- CONSIGNES DE L'EXERCICE:
**1.** Relevez, s'il vous plaît, toutes les opérations que le directeur a compétence pour conclure selon l'extrait juridique sur le centre hospitalier.
**2.** Fournissez la suite de l'extrait juridique sur le centre hospitalier, en reprenant après sa dernière phrase.

- TEXTE:

<<<<

Le centre hospitalier d'[Localité 2] fait valoir pour sa part qu'en vertu de l'article L6143-7 du code de la santé publique, la décision de mettre un terme à une convention entre une association et un hôpital relève d'une prérogative propre au directeur du centre hospitalier, qui n'est soumise à aucun contrôle de légalité de l'Agence régionale de santé.
Sur ce
Il est exact que depuis l'ordonnance n° 96-346 du 24 avril 1996 portant réforme de l'hospitalisation publique, les préfets n'interviennent plus dans le contrôle de légalité des délibérations prises par les anciennes commissions administratives des centres hospitaliers, ce contrôle étant désormais exercé par des agences régionales de santé.
Par ailleurs, en vertu de l'article L6143-7 du code de la santé publique, le directeur du centre hospitalier conduit la politique générale de l'établissement. Il représente l'établissement dans tous les actes de la vie civile et, après concertation avec le directoire, a notamment compétence pour conclure les acquisitions, aliénations, échanges d'immeubles et leur affectation ainsi que les baux de plus de dix-huit ans.
En l'espèce, la convention d'occupation consentie le 9 février 1963 par le centre hospitalier d'[Localité 2] à l'association CDHS du Pas-de-Calais fait suite à un arrêté préfectoral du 27 novembre 1962 déclarant d'utilité publique l'acquisition par le centre hospitalier d'[Localité 2] de l'immeuble bâti sis à [Localité 2], [Adresse 4], autorisant le vice-président de la commission administrative du centre hospitalier, dûment habilité à cette fin par délibération de cette commission du 15 octobre précédent, à faire l'acquisition de l'immeuble au nom de l'établissement, moyennant le prix de 90 000 francs financé par des crédits budgétaires, et indiquant que les conditions de mise à disposition de cet immeuble au profit du Comité d'hygiène sociale du Pas-de-Calais seraient celles fixées par la commission administrative du centre hospitalier dans sa délibération du 15 octobre 1962.

>>>>

- SECTION DES DONNÉES:

<<<<

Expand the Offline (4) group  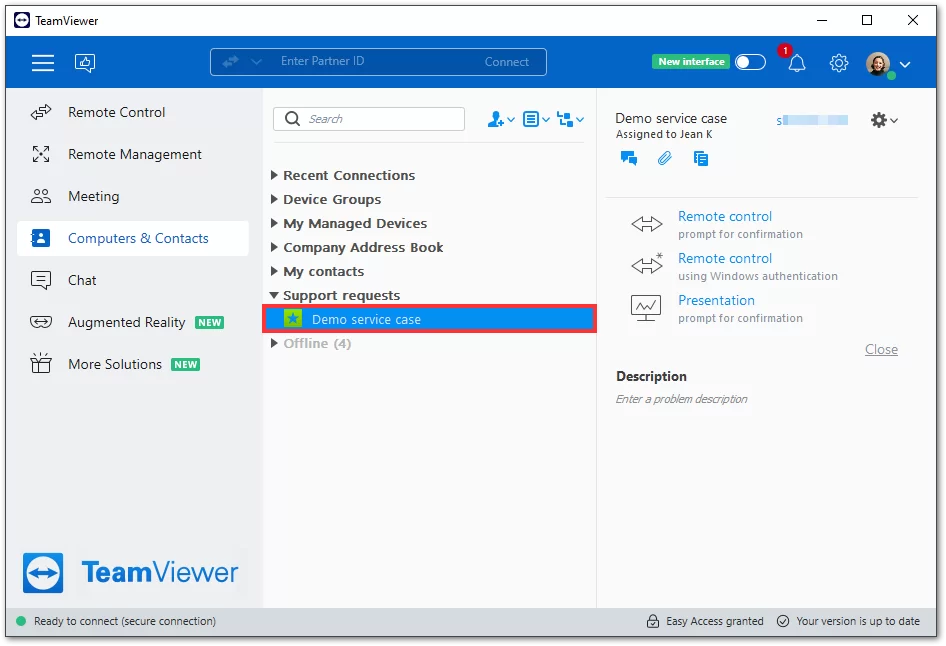click(275, 343)
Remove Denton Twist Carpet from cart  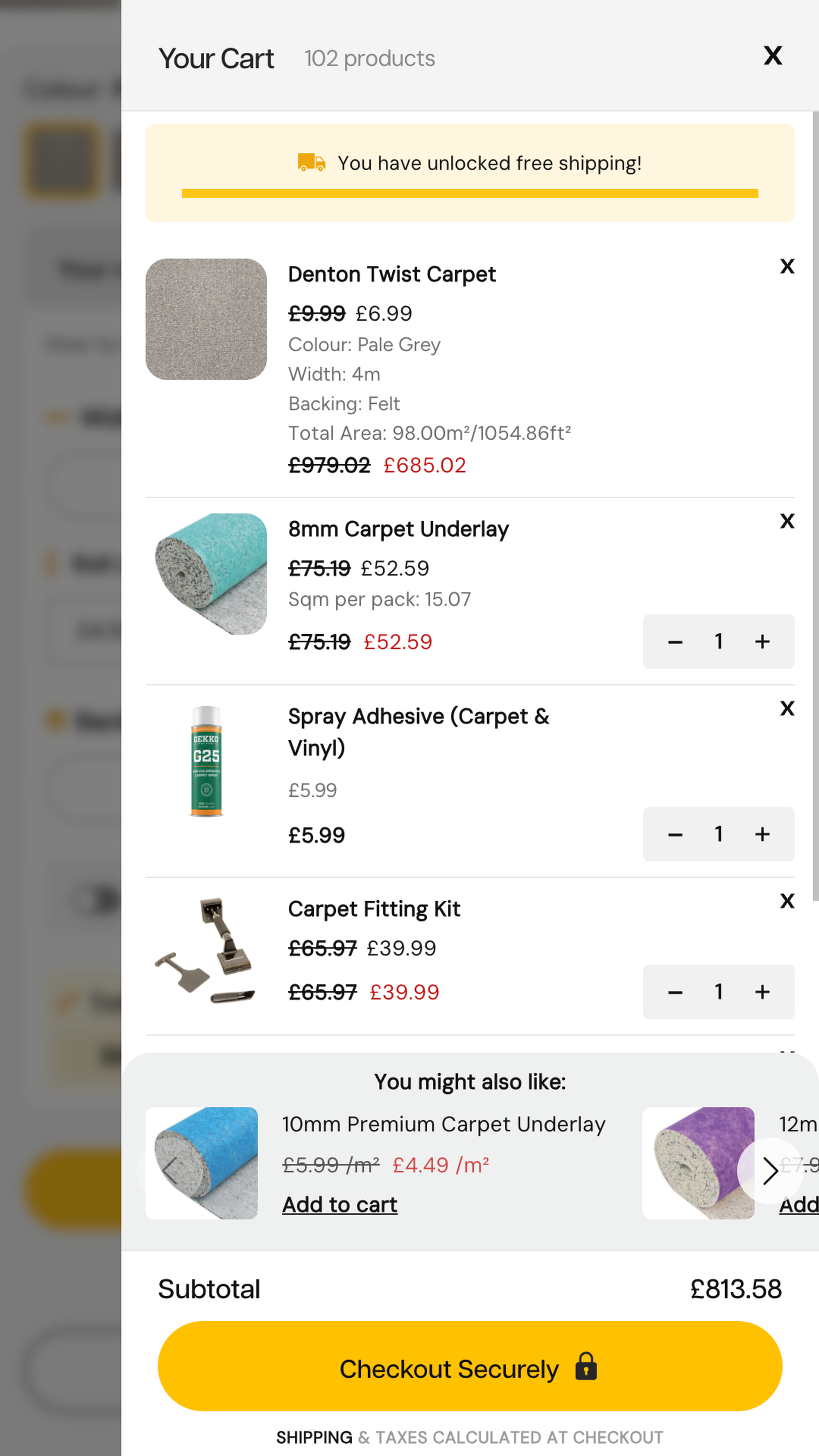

>>>>

- RÉPONSES PAR TÂCHE:
**1.**
- les acquisitions
- les aliénations
- les échanges d'immeubles
- leur affectation
- les baux de plus de dix-huit ans

**2.**
Il résulte de cet arrêté que l'autorisation du préfet (désormais remplacé dans ses compétences en matière de gestion des établissements publics de santé par l'agence régionale de santé) porte sur l'acquisition de l'immeuble litigieux par le centre hospitalier d'[Localité 2], tandis que la mise à disposition de cet immeuble relevait d'une décision de la commission administrative du centre hospitalier.
Dès lors, il n'est pas nécessaire de rapporter l'arrêté du 27 novembre 1962 pour mettre fin à cette mise à disposition, le directeur du centre hospitalier ayant désormais compétence pour le faire, après concertation avec le directoire, en application de l'article L6143-7 susvisé.
La décision entreprise sera confirmée en ce qu'elle a rejeté le moyen de légalité externe relatif à la compétence de l'auteur de l'acte soulevé par l'association CDHS pour solliciter l'annulation des décisions du centre hospitalier d'[Localité 2] prises les 21 décembre 2017, 20 mars 2018 et 27 juin 2019.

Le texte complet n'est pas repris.